DOSTARCZONY TEKST:
##########
Ej, RX to chyba od Received?

----------

## quosek

oczywiscie - read  :Wink: 

----------

## Belliash

na Tx tez...

moze w jajku tez cos byc...

----------

## quosek

czyli dobrze z rana poprzesuwalem  :Wink: 

ja bym zaczal od strony sprzetowej - mialem kiedys podobny problem przy uszkodzonym przewodzie

----------

## scyld

Przydałby się jeszcze jakiś fragment dmesg'a. Może to wina driver'a. Gdzieś, kiedyś, czytałem, że driver'owi zdarzają się jakieś dziwne wypadki w stylu timeout'ów (ale to akurat na TX'ie). Chyba coś nawet wspomniano o konieczności wyłączenia ACPI. Innych grzechów nie pamiętam.
##########
MATERIAŁ:
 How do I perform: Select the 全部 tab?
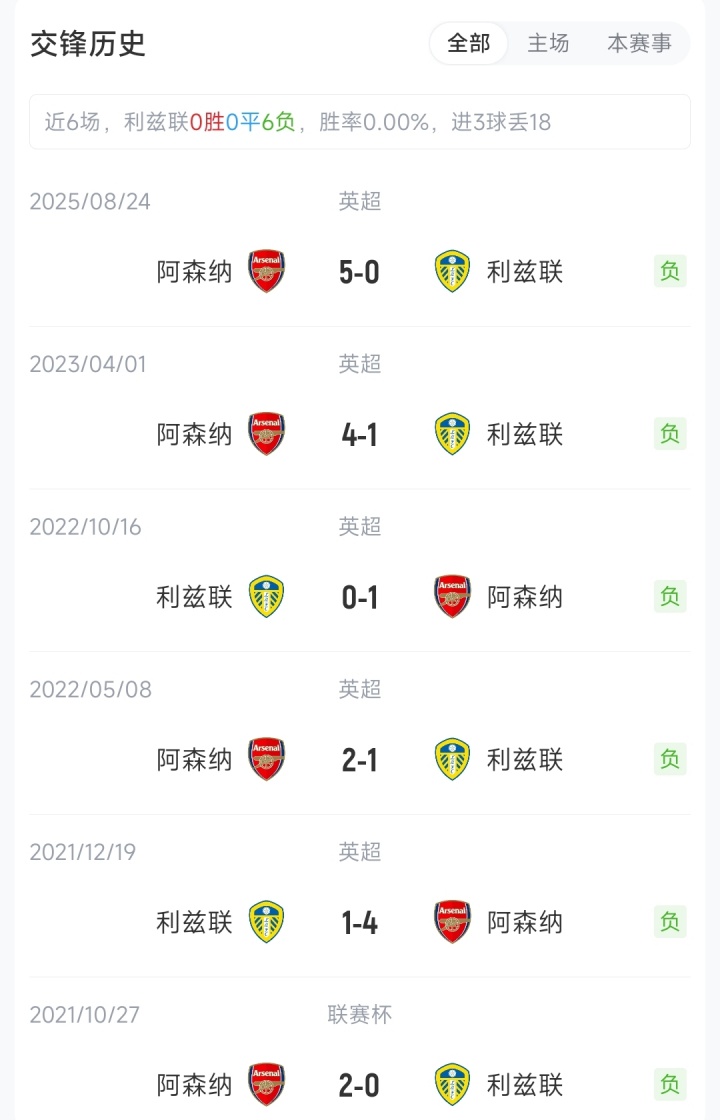tap(469, 44)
##########
Przepisz wiernie fragment dostarczonego tekstu od słów „Przydałby się jeszcze” aż do słów „grzechów nie pamiętam.” włącznie. Materiał nie jest tu do niczego potrzebny.

PEŁNA ODPOWIEDŹ:
Przydałby się jeszcze jakiś fragment dmesg'a. Może to wina driver'a. Gdzieś, kiedyś, czytałem, że driver'owi zdarzają się jakieś dziwne wypadki w stylu timeout'ów (ale to akurat na TX'ie). Chyba coś nawet wspomniano o konieczności wyłączenia ACPI. Innych grzechów nie pamiętam.